La Commissione osserva infatti (anche alla luce della sentenza del Tar) che i governi nazionali possono certamente agire per proteggere un interesse di questo tipo, ma devono farlo nel rispetto dei principi generali del diritto dell’Unione europea, in particolare della proporzionalità. Non basta, quindi, affermare che una certa condizione è giustificata dal pubblico interesse: occorre dimostrare che quella misura non incide sull’interesse delle imprese coinvolte più di quanto sia strettamente necessario. Il giudizio spettante alla Commissione non è quindi un semplice accertamento. Richiede una valutazione complessiva di tutti gli aspetti rilevanti, ragion per cui essa ha osservato che la decisione governativa non è sufficientemente motivata. Dunque, ha espresso un chiaro monito, chiedendo al governo di presentare le sue osservazioni.

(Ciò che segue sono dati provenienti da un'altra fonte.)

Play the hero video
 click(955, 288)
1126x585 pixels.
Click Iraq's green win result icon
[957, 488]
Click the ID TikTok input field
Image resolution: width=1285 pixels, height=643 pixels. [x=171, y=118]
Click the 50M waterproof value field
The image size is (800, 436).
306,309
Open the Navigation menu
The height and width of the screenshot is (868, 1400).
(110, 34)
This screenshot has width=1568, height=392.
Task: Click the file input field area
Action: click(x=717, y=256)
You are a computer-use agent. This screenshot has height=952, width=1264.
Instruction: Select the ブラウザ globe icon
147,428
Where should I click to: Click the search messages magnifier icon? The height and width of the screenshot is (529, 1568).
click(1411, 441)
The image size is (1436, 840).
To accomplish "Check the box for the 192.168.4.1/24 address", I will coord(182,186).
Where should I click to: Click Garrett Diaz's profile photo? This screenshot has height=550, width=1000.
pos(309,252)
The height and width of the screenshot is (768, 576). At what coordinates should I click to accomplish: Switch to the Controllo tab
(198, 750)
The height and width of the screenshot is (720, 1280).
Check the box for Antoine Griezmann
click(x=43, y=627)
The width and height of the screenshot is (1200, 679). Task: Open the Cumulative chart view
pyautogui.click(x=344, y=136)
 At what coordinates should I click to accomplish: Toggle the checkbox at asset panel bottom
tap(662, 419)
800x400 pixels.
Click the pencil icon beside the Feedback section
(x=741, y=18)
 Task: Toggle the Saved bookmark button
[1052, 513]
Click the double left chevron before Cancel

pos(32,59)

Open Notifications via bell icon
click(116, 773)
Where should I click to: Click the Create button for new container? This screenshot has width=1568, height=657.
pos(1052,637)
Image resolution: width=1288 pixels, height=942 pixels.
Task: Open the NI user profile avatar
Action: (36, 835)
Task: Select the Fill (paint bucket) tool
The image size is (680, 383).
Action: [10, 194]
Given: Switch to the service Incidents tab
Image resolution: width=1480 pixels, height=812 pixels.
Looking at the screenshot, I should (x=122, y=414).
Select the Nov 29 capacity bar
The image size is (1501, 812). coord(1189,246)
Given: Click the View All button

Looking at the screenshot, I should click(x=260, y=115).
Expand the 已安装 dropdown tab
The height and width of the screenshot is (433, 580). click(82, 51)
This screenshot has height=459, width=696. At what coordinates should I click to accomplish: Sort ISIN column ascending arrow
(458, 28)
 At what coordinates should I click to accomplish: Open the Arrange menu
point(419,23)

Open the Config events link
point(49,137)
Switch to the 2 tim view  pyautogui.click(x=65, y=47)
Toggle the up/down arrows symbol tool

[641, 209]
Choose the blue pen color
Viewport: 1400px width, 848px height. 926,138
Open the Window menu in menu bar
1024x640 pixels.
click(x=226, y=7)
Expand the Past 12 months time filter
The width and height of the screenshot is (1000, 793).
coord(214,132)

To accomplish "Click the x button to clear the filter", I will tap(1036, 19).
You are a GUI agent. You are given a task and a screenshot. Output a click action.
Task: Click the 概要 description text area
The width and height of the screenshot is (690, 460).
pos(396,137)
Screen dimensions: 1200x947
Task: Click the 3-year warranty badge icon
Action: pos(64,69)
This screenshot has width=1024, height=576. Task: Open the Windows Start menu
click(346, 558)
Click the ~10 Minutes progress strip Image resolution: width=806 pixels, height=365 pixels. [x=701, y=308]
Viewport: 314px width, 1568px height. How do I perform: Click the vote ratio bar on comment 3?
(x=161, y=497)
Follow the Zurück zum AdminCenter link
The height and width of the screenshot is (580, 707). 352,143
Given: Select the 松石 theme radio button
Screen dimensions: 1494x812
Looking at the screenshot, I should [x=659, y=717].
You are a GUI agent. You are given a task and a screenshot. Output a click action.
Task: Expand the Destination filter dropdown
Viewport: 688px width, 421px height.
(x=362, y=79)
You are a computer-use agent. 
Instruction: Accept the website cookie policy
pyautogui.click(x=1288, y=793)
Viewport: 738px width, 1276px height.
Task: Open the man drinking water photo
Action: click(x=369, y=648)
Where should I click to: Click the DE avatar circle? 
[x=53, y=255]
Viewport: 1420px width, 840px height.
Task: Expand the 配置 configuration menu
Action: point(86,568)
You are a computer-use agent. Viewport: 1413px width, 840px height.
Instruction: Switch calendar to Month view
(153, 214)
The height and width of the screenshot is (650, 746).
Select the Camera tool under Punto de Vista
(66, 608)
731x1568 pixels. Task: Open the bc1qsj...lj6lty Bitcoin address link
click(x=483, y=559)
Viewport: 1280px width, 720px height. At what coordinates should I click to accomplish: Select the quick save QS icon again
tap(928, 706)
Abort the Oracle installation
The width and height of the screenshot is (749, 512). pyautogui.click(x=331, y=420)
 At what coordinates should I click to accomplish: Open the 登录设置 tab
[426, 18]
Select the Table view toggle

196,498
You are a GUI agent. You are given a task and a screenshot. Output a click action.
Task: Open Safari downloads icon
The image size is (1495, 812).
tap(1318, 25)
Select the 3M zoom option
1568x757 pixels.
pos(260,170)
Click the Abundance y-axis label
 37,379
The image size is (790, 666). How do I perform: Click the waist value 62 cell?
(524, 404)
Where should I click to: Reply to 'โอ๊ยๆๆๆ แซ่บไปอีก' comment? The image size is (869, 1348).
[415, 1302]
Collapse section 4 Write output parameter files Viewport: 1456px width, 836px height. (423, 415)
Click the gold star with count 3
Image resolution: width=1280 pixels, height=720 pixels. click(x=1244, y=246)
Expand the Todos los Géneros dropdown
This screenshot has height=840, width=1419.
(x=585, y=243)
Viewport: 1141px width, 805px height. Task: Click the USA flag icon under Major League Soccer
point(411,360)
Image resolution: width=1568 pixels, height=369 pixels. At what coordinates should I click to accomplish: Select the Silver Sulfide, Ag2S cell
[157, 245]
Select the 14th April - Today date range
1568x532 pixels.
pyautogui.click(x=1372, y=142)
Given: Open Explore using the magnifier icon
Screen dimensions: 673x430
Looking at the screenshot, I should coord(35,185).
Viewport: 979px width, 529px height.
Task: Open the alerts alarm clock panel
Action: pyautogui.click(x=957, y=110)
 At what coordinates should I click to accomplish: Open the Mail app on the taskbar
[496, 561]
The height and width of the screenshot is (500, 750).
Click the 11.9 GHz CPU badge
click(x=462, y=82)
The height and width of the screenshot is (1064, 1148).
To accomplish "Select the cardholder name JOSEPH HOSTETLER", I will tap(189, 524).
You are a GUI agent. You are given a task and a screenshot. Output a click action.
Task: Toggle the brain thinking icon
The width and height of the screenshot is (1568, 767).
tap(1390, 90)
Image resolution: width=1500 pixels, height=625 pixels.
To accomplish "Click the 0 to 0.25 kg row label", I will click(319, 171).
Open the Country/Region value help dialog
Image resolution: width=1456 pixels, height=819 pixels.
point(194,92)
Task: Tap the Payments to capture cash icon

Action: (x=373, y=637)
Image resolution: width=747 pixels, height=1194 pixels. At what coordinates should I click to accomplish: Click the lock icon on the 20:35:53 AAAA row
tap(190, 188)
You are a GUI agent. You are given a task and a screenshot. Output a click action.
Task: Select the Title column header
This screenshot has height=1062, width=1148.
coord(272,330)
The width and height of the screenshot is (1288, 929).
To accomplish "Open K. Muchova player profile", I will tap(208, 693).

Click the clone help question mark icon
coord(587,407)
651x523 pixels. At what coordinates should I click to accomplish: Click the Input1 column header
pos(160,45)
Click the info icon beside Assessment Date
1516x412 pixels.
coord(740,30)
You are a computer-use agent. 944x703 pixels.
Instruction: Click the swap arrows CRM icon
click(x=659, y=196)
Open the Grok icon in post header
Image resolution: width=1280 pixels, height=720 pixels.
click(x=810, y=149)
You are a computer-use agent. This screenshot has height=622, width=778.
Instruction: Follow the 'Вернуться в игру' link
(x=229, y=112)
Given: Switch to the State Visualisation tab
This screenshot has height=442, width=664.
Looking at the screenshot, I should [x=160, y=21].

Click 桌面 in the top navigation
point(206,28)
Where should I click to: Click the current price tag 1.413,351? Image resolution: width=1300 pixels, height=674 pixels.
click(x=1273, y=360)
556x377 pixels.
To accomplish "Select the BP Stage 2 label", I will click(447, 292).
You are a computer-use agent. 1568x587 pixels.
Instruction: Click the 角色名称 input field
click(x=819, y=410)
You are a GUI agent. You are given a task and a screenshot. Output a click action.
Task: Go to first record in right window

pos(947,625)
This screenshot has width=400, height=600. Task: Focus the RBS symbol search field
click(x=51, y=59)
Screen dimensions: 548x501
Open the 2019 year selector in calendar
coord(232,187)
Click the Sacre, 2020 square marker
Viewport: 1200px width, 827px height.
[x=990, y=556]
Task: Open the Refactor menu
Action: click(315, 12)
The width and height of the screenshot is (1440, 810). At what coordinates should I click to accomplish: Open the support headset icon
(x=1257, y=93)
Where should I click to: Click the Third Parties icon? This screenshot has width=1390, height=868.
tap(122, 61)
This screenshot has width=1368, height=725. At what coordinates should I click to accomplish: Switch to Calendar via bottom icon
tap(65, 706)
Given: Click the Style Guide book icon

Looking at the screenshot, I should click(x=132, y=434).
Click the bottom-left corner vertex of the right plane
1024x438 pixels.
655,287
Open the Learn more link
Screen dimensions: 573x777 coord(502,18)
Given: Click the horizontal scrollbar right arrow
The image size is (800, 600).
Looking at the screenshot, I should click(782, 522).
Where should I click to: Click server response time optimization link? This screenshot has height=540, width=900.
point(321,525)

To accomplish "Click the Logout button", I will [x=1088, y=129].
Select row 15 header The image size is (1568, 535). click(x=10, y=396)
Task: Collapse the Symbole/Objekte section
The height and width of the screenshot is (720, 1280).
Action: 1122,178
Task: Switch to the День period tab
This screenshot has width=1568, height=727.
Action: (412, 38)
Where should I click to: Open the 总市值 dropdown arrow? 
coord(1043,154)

In attesa di conoscere gli sviluppi, si possono notare due paradossi. Il primo è che la disciplina dei poteri speciali, che serve a tenere sotto controllo gli investimenti esteri nel nostro paese, viene utilizzata nei confronti di due operatori nazionali, non di paesi extraeuropei. Il secondo paradosso è che il governo dichiara di voler agire in modo costruttivo con la Commissione, ma tardivamente, senza averle previamente notificato la propria decisione.

Questa vicenda va presa molto sul serio, perché una valutazione definitiva di segno critico comporterebbe l’apertura di una procedura di infrazione davanti alla Corte di giustizia. Un esito non auspicabile.